Although many soldiers are suffering mental trauma from deployments, only about half of them are seeking help, because of a fear of being stigmatized or the inaccessibility of care providers.

"Stigma is an issue we’ve got to continue to attack," Chiarelli said, noting that he recently discovered that a well-intentioned noncommissioned officer required soldiers at risk for suicide to wear orange road-guard vests.

In Afghanistan in particular, soldiers have reported difficulty getting mental health care, a problem exacerbated by a strategy that requires them to serve in remote outposts in rugged terrain.

To address such problems, the Army has expanded treatment and mental heath assessments as well as prevention efforts. It is hiring hundreds of additional mental health workers and stepping up immediate care in combat zones. Soldiers are now screened twice for psychological problems — once upon returning home and again three to six months later.

The Army is also planning to test a program within the next two months that aims to overcome the shortage of mental health providers near Army posts, as well as stigma issues, by making it mandatory for all returning soldiers to undergo an online interview with a mental health worker via Web cameras, Chiarelli said.

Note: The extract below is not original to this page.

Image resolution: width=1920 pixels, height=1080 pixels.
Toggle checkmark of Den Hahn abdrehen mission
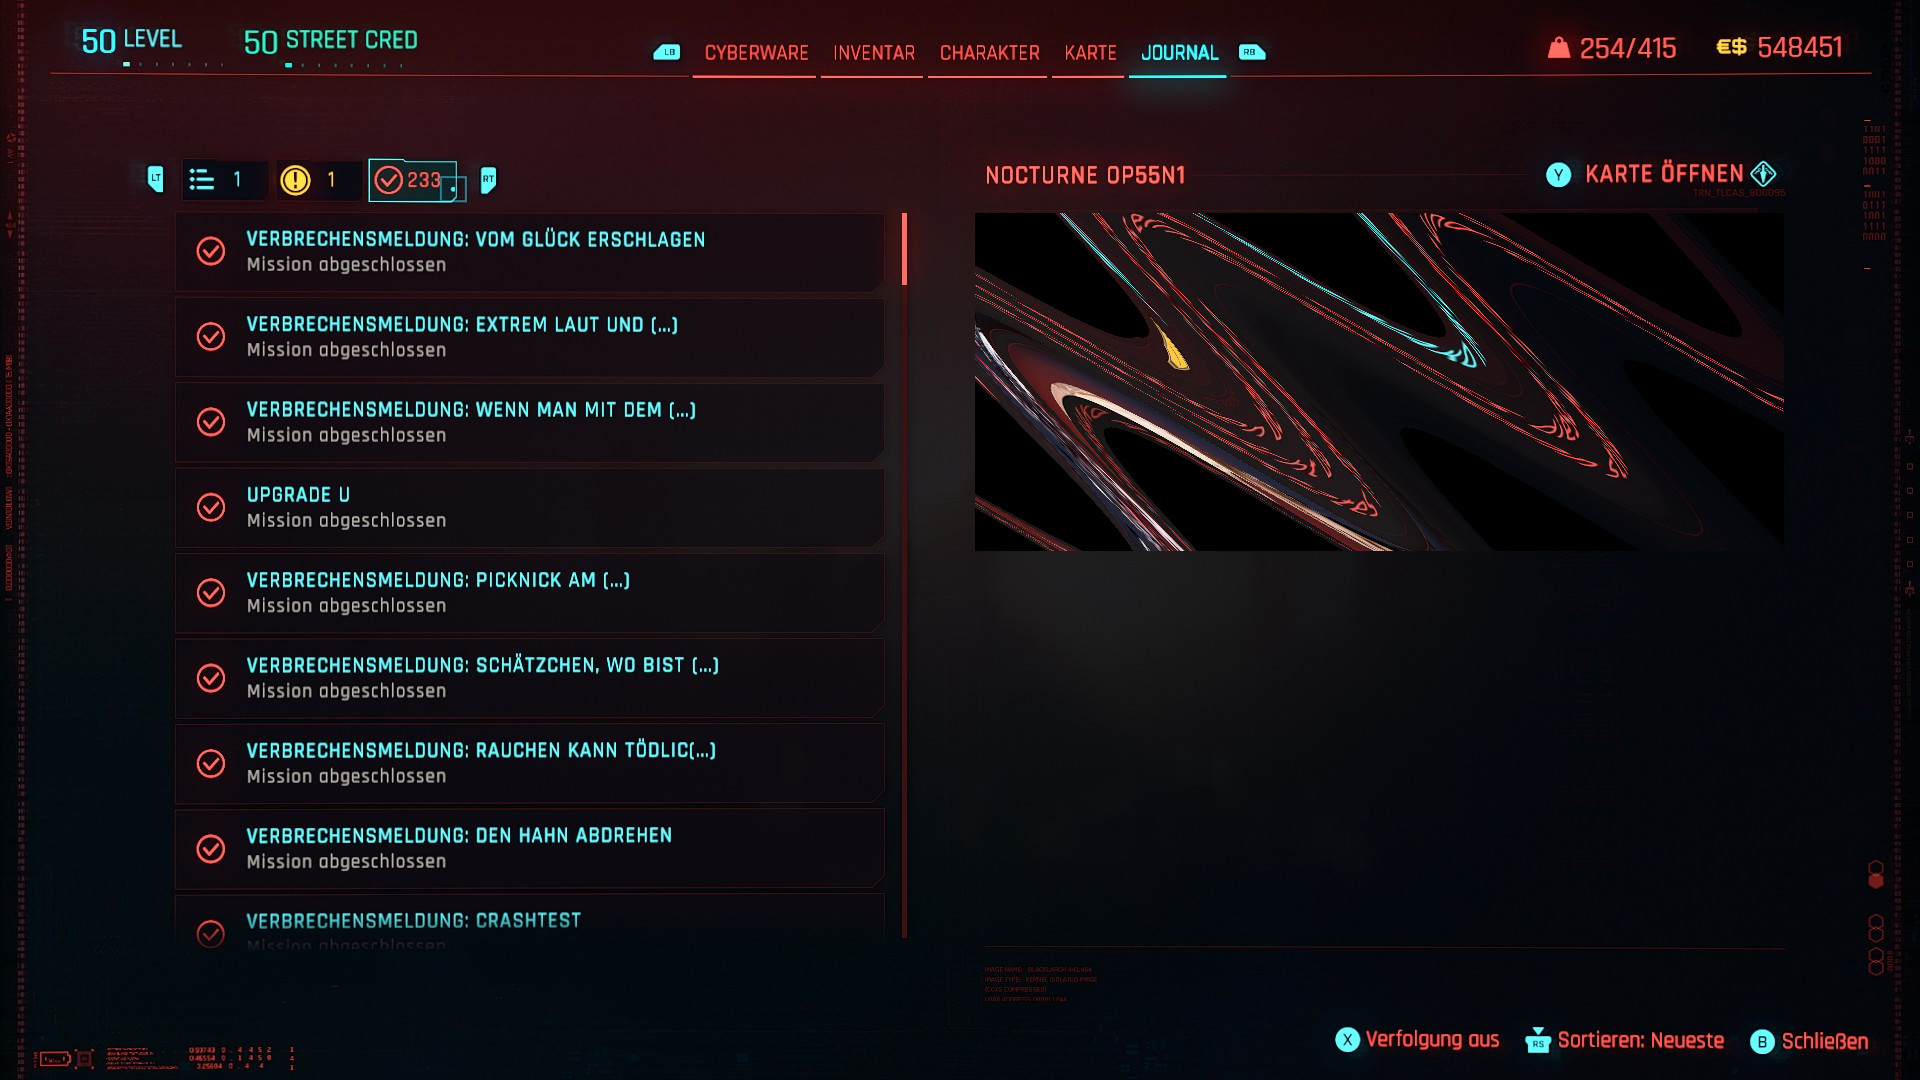[x=211, y=848]
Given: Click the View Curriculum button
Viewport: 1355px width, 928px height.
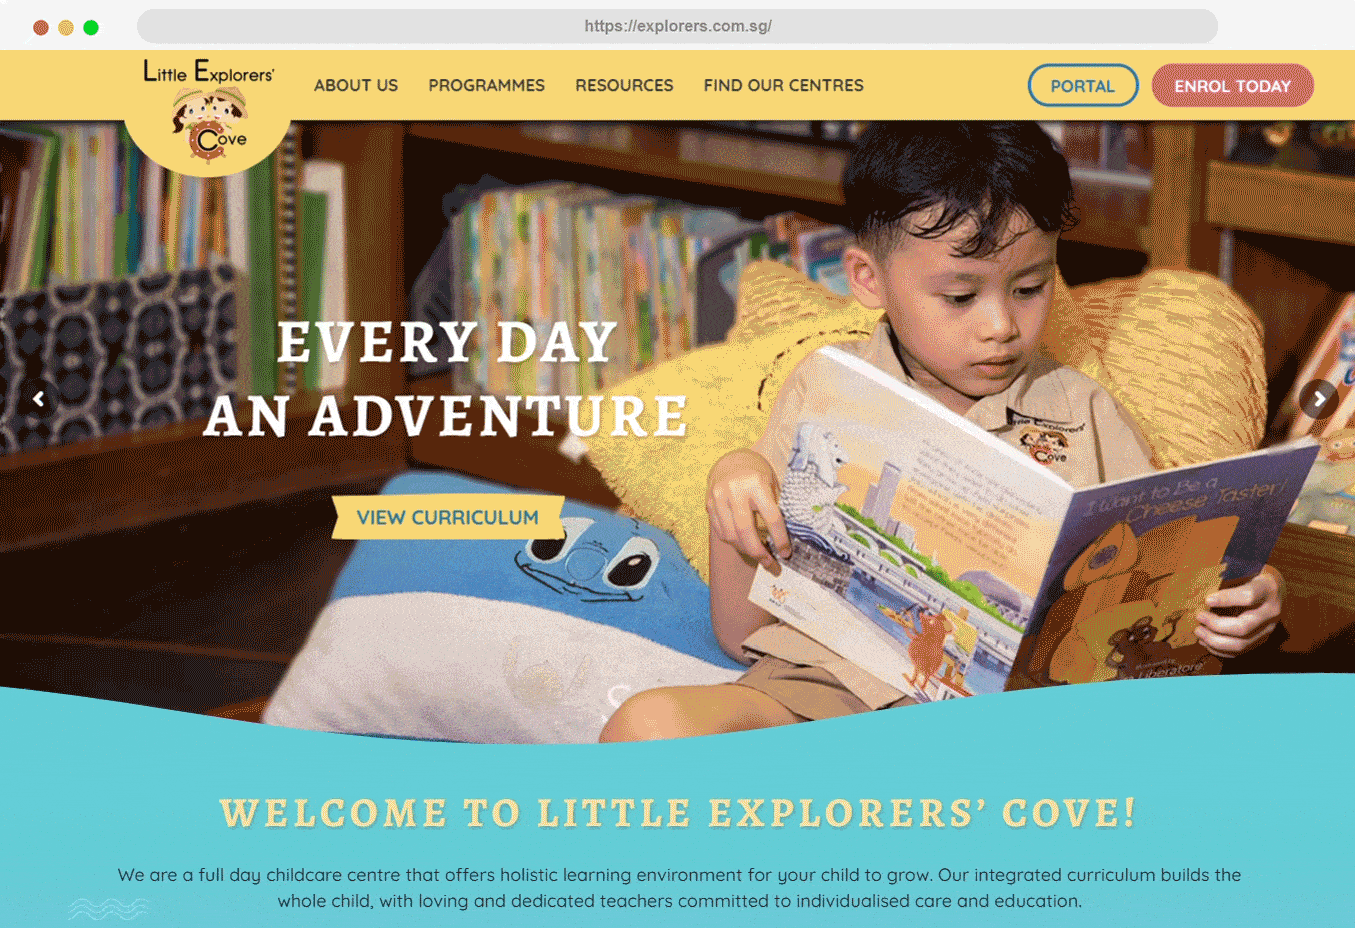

In an effort to prevent the mental strains, the Army is conducting resilience training known as "Battlemind" throughout its ranks and during different phases of deployment. "Battlemind" is an unprecedented effort to toughen soldiers psychologically for war, said Richard Keller, who leads the program at the Walter Reed Army Institute of Research in Silver Spring.

"We show them what the deployment experience can be like, what things you might see, smell, think, feel, hear — all the sensory inputs . . . so they are not taken by surprise," Keller said.

"Some people have a tendency when an event takes place to catastrophize it, and make it appear more intense or difficult than it actually is," he said, so the training seeks to reinforce constructive reactions to combat and life-threatening situations.

The 2007 Army mental health survey showed that soldiers who had received the training were less likely to report symptoms of combat stress, and anecdotal evidence also indicates that it is having an impact. Last weekend, for example, Keller said, he was conducting training for an Army Reserve unit in Wisconsin that had recently returned from Iraq. After a session, he said, a soldier told him he had been considering suicide for six months and asked for help.

Army officials note that in Baghdad, Russell, who has been charged with murder, had been forced to seek mental health care. "As horrible as this case is with Sergeant Russell, he was getting help. His chain of command realized he needed help," Chiarelli said.